— Extracted text —
How do we calculate Relative Risk?

= (freq. of disease in family of affected person) / (freq. of the disease in general population)

The more common a disease in a population → the more likely that aggregation may be just a coincidence, and less likely it is because of sharing the alleles that predispose to disease

Types of Multifactorial (complex) traits

1. Quantitative Trait: Traits that determined by physiological or biochemical measurements

   1. These measurable physiological quantities vary among individuals in a population and are important determinants of an individuals health and disease

      1. Height, blood pressure, serum cholesterol levels, body mass index

2. Qualitative Trait: A genetic disease that either present or absent

   1. These traits are discontinuous in distribution, only 2 classes of individuals:

      1. Affected, and unaffected

      2. Major example = congenital malformation

Quantitative Multifactorial Trait

the phenotypic variation in traits observed within a population that are due to BOTH genotypic differences and environmental factors.

— Data provided —

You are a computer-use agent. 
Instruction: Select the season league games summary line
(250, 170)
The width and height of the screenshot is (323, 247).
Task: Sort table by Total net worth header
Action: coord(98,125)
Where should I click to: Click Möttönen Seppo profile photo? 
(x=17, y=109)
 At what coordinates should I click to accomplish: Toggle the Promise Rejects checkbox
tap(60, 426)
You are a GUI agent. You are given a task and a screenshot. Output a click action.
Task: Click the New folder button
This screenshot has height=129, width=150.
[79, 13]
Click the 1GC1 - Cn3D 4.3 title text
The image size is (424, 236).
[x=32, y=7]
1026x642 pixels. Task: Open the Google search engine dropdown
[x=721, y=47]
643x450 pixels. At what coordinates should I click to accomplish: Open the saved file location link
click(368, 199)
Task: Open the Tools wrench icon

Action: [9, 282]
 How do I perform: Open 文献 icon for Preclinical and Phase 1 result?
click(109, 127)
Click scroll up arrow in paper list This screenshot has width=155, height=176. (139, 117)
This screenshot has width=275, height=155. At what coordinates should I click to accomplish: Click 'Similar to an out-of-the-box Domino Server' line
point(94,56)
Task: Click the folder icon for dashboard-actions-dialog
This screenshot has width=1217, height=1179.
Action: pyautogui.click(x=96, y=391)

* * *

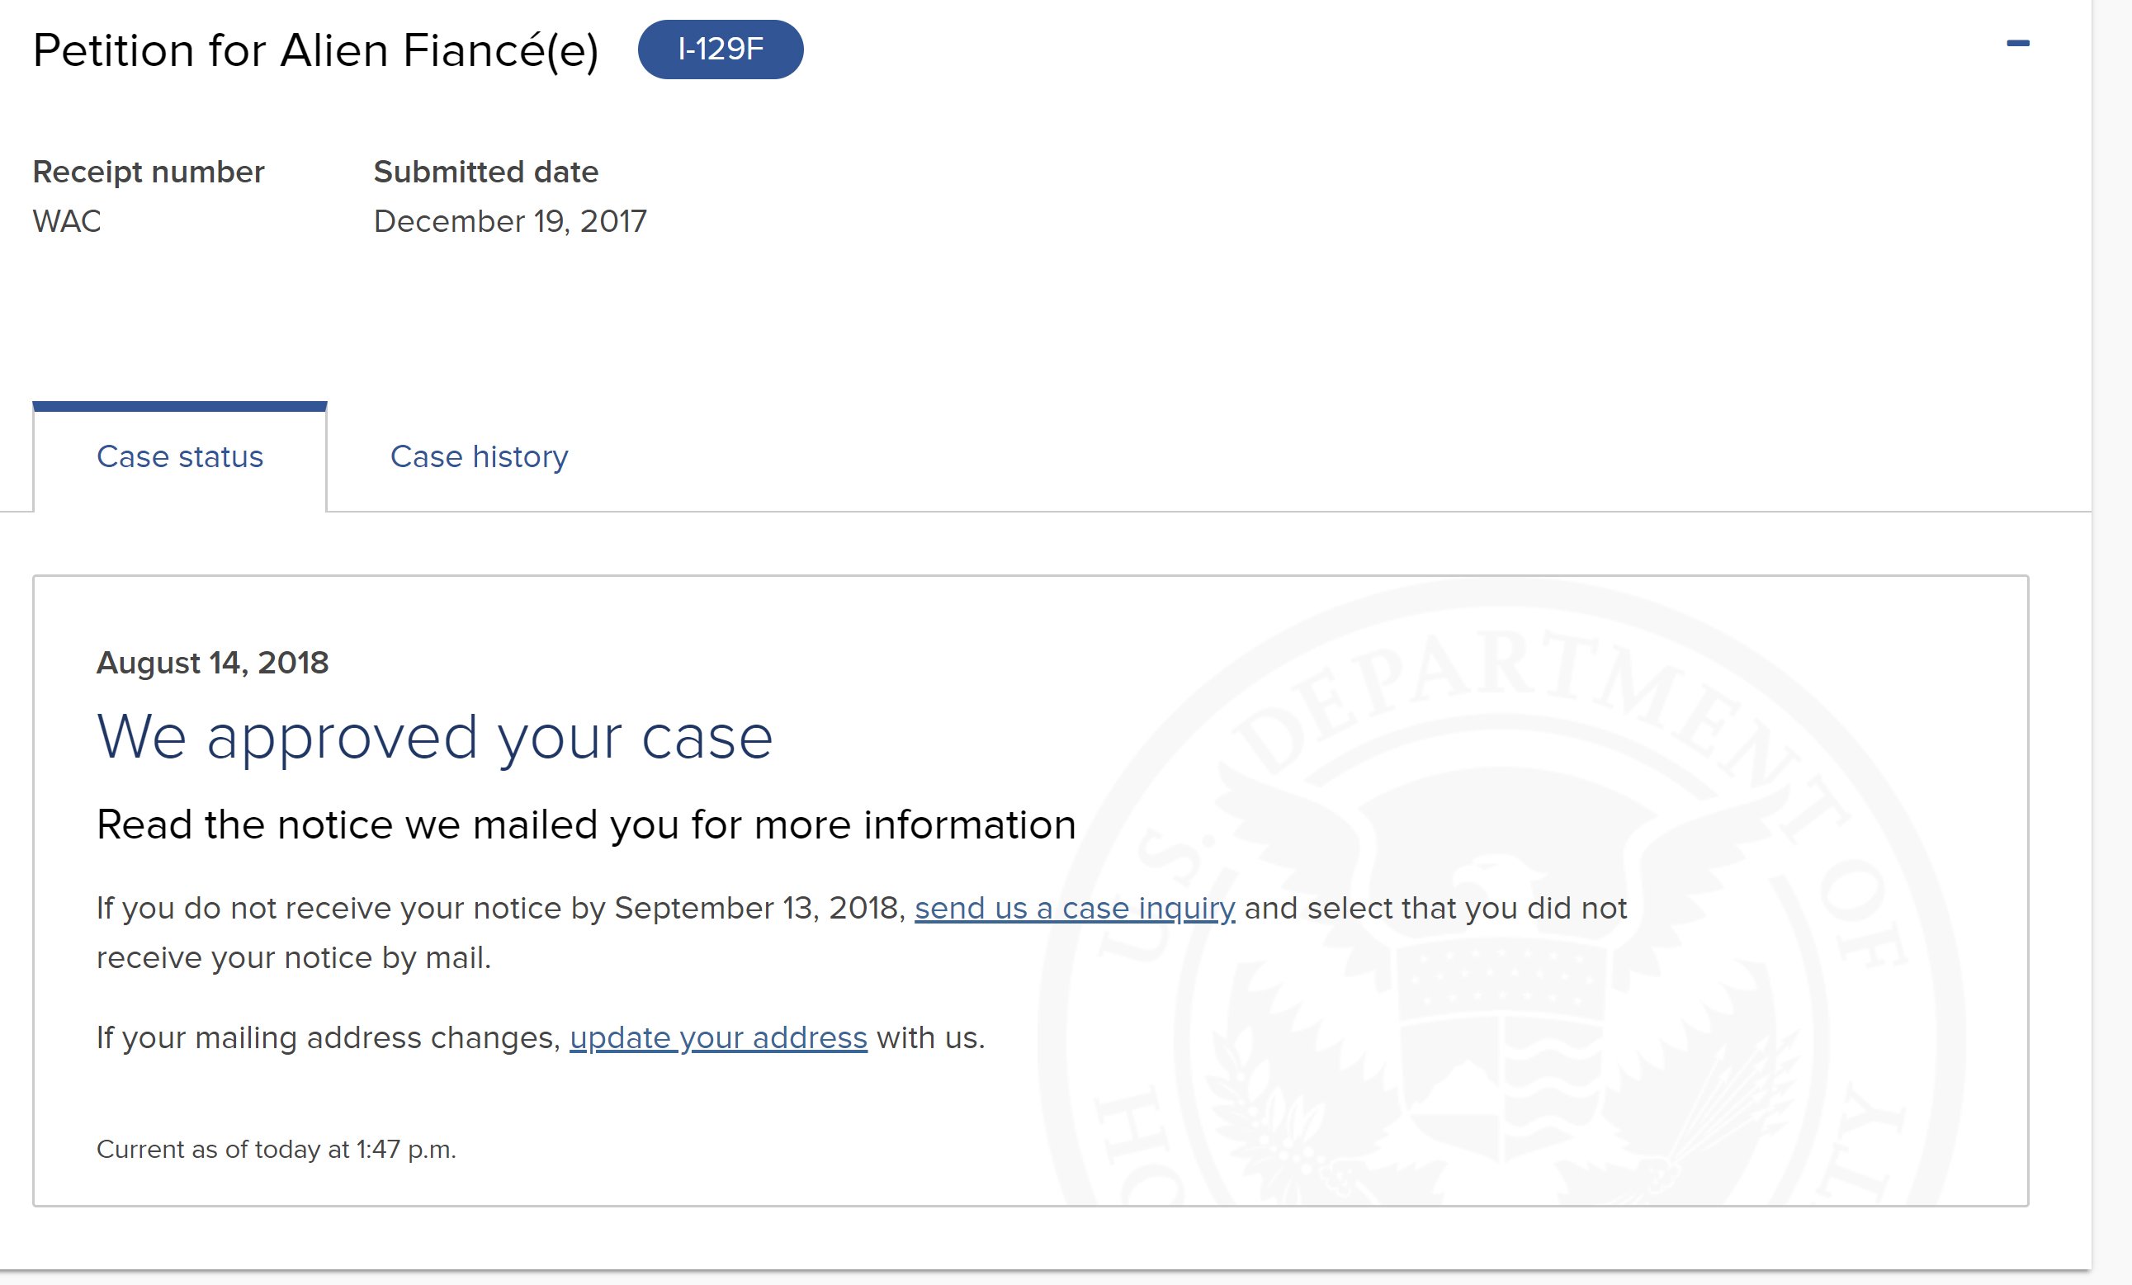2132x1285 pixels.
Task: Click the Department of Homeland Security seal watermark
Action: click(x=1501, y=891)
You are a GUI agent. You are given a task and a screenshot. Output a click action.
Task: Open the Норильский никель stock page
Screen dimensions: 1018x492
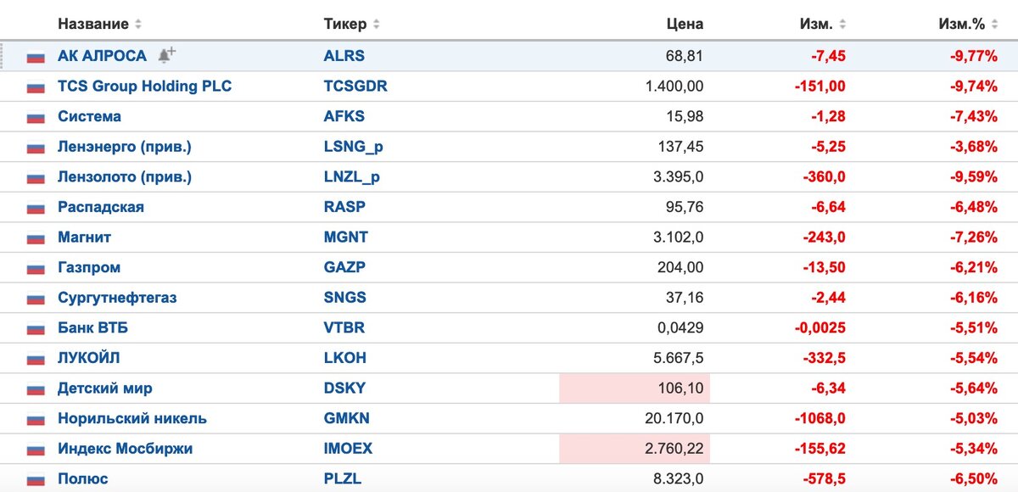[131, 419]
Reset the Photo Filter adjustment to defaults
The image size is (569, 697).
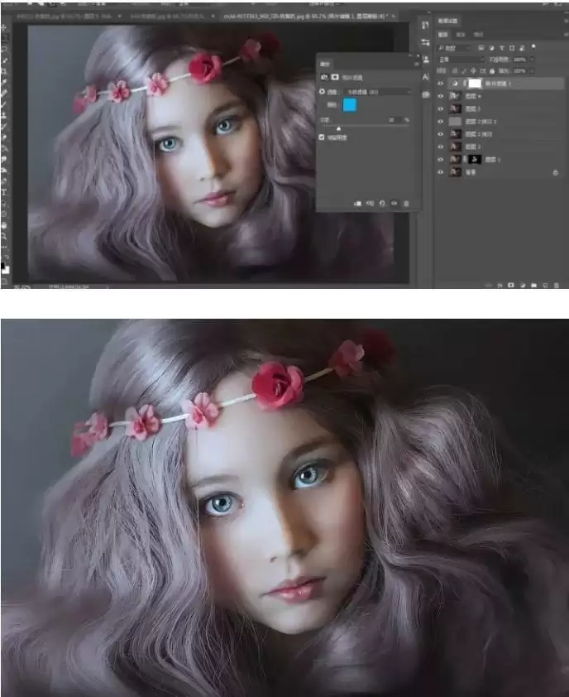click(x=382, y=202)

...

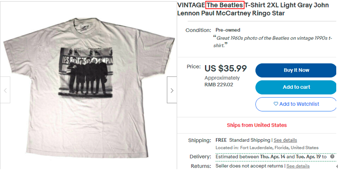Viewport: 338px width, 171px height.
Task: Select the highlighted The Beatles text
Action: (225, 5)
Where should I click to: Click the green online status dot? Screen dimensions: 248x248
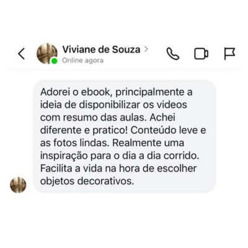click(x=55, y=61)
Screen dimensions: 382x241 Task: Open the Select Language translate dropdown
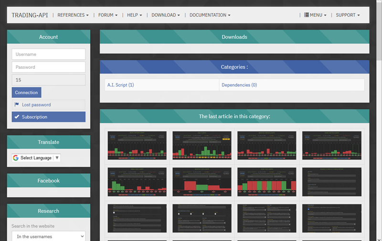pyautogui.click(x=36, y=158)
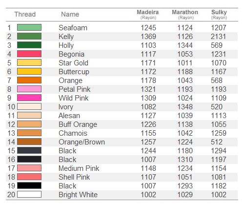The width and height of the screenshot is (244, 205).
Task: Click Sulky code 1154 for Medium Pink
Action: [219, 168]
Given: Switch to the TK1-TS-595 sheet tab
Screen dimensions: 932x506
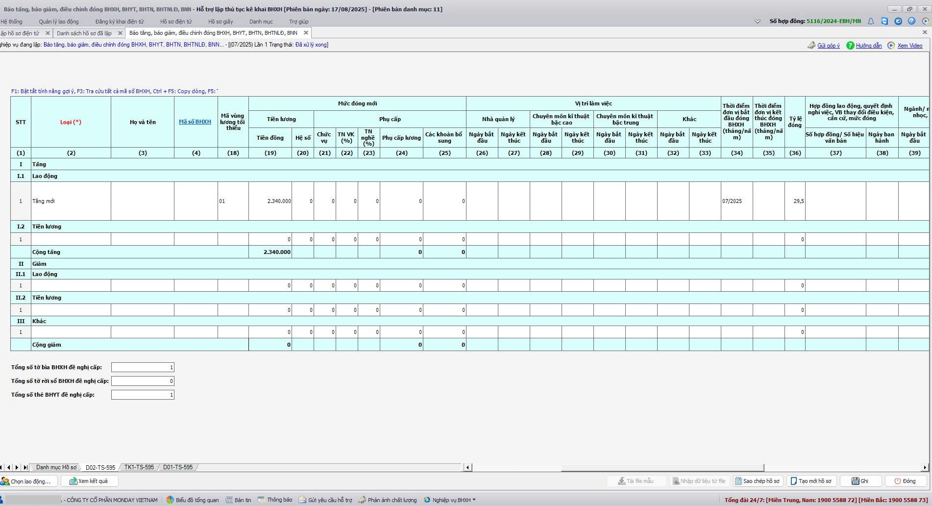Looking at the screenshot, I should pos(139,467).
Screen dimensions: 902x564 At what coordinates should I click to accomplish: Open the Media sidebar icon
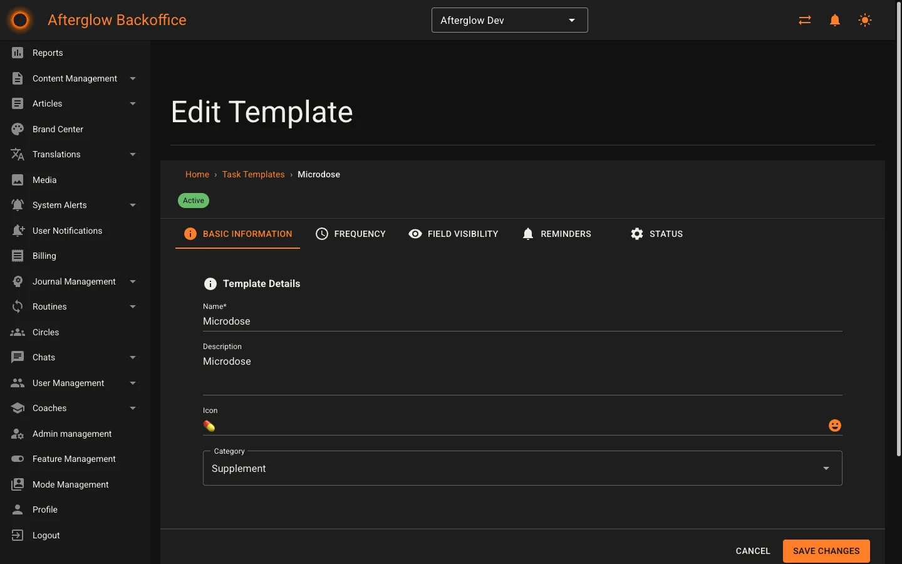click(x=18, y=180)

— Task item —
List every example of a quantitative trait given in the notes on multifactorial traits. Please work only from the notes on multifactorial traits and not from the material.

— The completed task —
Height, blood pressure, serum cholesterol levels, body mass index